EXTRACT -
★ ★ ★

A post from Shady Characters

Miscellany № 38: the alternate history of the telephone keypad

Publication and its attendant excitements have taken up much of the past month, and I have a stack of punctuation-related matters to catch up with. Without further ado, let’s get on with the show!


Readers of Shady Characters (whether in book or blog form) will recall that the octothorpe (#) came by its rather esoteric name courtesy of the creation, in the 1950s, of the push-button telephone keypad. The engineers of Bell Labs had designed a 4 x 4 grid of buttons where each row and column was assigned a unique audible frequency; when pressed, a button produced a tone composed of the frequencies corresponding to its location on the grid. Early production handsets had only ten buttons — the digits 0–9, arranged in the familiar inverse-calculator layout — while later versions added ‘*’ and ‘#’ buttons to yield a neat 3 x 4 grid. (Military and other speciality handsets used all four columns.) The story, as told by two separate Bell Labs employees, goes that there was no unambiguous name for the ‘#’ and so, for the purposes of training and documentation, it was necessary to invent one: “octothorpe” was the result, and its place on the soon-to-be ubiquitous telephone keypad assured its survival into the future.

Upon watching a recent video on the subject, however, I found myself drawn back to the design of the keypad itself. As I discovered when first researching this topic, its grid-like arrangement was no accident. Early investigations found that call routing equipment was easily confused by human voices, and so composite tones of two or more frequencies were required. Pairs were found to be sufficient, though they worked best when each pair comprised frequencies chosen from mutually exclusive high- and low frequency groups. In the resulting grid layout, rows got the low tones and columns the highs.1

With that in mind, then, take a look at this rogues’ gallery:

Proposed telephone keypad layouts, as described by R. L. Deininger in Human Factors Engineering Studies of the Design and Use of Pushbutton Telephone Sets.
Proposed telephone keypad layouts, as described by R. L. Deininger in Human Factors Engineering Studies of the Design and Use of Pushbutton Telephone Sets.

★ ★ ★

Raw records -
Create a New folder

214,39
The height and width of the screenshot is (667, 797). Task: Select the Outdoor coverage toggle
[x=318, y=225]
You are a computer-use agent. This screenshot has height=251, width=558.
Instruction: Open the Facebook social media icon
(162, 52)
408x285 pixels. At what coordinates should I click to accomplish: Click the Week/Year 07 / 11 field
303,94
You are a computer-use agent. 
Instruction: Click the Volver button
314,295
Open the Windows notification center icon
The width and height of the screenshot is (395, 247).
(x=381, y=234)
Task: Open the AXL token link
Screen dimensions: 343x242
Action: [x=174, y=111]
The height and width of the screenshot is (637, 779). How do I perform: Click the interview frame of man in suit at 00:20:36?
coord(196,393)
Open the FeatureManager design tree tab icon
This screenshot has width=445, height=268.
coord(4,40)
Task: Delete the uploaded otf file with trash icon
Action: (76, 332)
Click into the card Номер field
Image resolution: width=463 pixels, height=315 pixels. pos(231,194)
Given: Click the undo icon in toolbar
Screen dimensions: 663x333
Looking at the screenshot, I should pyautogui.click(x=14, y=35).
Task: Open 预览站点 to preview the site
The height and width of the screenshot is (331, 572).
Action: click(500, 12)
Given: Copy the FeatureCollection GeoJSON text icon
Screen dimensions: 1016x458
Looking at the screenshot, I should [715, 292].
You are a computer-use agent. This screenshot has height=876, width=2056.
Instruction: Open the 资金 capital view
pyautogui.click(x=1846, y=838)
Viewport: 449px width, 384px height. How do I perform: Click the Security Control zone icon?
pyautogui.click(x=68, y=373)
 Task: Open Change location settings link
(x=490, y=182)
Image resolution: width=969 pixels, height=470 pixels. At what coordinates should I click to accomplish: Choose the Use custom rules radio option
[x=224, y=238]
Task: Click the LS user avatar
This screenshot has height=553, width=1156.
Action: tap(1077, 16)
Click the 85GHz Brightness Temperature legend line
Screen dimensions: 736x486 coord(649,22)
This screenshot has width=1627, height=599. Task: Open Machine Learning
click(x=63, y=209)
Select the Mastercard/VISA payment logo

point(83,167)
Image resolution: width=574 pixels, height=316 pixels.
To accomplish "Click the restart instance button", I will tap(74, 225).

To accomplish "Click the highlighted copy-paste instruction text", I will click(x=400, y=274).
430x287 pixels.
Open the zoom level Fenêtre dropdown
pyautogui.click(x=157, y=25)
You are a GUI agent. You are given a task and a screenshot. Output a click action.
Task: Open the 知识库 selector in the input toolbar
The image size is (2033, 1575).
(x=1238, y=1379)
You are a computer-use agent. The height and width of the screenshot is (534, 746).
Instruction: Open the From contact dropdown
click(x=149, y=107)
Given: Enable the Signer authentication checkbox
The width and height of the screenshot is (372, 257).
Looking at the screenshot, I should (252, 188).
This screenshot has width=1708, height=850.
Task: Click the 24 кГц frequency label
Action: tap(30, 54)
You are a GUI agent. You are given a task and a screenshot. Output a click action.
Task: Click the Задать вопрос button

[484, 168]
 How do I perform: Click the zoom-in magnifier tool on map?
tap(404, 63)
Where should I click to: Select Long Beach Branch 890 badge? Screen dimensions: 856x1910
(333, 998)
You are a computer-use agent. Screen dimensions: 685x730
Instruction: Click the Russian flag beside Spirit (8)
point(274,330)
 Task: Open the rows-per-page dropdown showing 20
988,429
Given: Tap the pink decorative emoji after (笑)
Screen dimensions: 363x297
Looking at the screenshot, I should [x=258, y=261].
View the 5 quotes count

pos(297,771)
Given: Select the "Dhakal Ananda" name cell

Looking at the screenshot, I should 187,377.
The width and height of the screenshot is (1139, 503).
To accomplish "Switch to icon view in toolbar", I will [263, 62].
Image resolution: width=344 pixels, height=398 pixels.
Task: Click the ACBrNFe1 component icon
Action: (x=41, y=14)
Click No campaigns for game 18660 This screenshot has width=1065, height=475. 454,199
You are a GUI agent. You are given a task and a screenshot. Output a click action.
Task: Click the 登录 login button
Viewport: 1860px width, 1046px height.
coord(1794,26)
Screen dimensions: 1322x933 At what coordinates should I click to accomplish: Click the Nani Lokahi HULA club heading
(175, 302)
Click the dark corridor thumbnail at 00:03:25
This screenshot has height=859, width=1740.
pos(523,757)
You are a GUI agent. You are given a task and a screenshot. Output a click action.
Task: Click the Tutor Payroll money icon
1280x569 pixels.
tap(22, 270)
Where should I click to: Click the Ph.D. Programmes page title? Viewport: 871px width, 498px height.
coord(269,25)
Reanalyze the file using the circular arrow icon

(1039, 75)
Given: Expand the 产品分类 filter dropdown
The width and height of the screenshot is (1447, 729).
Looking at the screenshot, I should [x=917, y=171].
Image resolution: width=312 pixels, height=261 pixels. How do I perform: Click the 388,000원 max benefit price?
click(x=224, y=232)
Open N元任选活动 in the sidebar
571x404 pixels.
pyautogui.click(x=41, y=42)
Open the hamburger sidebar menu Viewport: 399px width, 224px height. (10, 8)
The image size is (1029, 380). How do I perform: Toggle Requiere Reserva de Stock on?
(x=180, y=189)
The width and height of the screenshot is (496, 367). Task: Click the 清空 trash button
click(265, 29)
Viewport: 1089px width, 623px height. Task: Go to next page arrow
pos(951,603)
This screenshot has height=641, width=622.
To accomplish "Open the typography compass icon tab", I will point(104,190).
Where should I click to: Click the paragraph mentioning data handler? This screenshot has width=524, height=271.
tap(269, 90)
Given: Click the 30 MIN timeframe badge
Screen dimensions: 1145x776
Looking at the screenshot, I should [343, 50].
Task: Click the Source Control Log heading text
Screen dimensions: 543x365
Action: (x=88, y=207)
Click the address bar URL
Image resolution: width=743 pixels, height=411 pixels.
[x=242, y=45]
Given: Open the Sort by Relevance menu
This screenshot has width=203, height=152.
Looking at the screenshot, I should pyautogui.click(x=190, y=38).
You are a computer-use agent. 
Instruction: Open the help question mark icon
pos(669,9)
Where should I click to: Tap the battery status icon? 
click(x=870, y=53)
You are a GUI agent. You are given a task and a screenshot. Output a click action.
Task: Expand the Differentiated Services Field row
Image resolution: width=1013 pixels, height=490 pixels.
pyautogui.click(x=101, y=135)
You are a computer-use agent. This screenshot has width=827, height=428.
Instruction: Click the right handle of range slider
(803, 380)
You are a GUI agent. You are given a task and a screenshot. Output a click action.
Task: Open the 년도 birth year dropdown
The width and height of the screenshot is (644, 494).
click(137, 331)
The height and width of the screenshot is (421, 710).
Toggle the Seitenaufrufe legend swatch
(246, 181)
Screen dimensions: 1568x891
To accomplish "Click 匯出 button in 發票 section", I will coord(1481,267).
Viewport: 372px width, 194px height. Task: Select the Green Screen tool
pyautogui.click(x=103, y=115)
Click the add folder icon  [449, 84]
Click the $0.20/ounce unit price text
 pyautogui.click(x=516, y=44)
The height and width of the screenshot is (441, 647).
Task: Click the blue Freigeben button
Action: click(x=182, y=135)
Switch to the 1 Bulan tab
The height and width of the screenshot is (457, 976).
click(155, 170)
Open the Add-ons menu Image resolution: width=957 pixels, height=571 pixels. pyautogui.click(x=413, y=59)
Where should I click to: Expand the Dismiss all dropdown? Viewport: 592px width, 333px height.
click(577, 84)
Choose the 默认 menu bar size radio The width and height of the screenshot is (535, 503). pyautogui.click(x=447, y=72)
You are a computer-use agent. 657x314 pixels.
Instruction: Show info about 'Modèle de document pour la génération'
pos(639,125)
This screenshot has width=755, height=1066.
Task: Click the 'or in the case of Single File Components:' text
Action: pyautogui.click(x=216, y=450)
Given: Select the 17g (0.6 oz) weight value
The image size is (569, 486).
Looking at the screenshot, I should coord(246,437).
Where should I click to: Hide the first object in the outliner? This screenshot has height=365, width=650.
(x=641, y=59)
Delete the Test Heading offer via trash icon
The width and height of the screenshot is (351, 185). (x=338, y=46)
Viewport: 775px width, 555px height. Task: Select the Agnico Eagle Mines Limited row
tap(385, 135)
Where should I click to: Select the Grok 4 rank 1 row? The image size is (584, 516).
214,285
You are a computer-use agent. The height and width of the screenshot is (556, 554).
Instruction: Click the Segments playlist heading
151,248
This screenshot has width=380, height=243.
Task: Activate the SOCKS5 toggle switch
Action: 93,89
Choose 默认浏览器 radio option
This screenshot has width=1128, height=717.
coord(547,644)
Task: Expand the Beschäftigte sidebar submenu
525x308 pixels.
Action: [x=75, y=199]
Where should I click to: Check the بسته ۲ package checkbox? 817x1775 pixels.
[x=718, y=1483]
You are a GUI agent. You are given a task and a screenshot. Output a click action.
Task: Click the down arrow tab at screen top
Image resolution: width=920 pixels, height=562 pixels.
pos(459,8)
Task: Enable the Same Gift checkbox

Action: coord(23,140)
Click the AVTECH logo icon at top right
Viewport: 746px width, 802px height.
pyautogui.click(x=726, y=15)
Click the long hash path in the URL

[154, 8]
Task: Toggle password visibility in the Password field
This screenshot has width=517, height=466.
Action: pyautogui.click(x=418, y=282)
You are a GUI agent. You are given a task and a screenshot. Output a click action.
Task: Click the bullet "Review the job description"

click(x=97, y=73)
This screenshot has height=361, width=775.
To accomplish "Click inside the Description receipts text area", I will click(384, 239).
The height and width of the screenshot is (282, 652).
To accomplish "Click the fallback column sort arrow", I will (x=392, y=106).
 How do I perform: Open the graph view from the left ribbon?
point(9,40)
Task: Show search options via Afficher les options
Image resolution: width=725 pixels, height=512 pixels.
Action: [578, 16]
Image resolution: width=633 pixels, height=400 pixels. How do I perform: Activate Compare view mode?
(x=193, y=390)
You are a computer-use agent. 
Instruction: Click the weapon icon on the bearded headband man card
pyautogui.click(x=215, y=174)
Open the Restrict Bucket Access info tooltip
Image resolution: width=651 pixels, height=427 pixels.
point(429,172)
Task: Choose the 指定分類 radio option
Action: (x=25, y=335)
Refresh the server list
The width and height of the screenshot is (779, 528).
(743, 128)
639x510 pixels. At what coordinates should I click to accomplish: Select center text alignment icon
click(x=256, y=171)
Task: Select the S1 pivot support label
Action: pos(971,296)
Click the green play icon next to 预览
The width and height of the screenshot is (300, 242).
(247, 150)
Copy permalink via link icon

★ ★ ★

TASKS TO PERFORM -
1/ Answer these questions from the keypad post:
(a) In what decade was the push-button telephone keypad created?
(b) How many buttons did early production handsets have?
(c) In the resulting grid layout, which tones were assigned to the rows?
2/ Write out everything in the keypad post from "Miscellany № 38: the" down to "with the show!".
The material has no connection to the keypad post.

TASK-BY-TASK RESULTS -
1/
(a) The 1950s.
(b) Ten buttons.
(c) The low tones.

2/
Miscellany № 38: the alternate history of the telephone keypad

Publication and its attendant excitements have taken up much of the past month, and I have a stack of punctuation-related matters to catch up with. Without further ado, let’s get on with the show!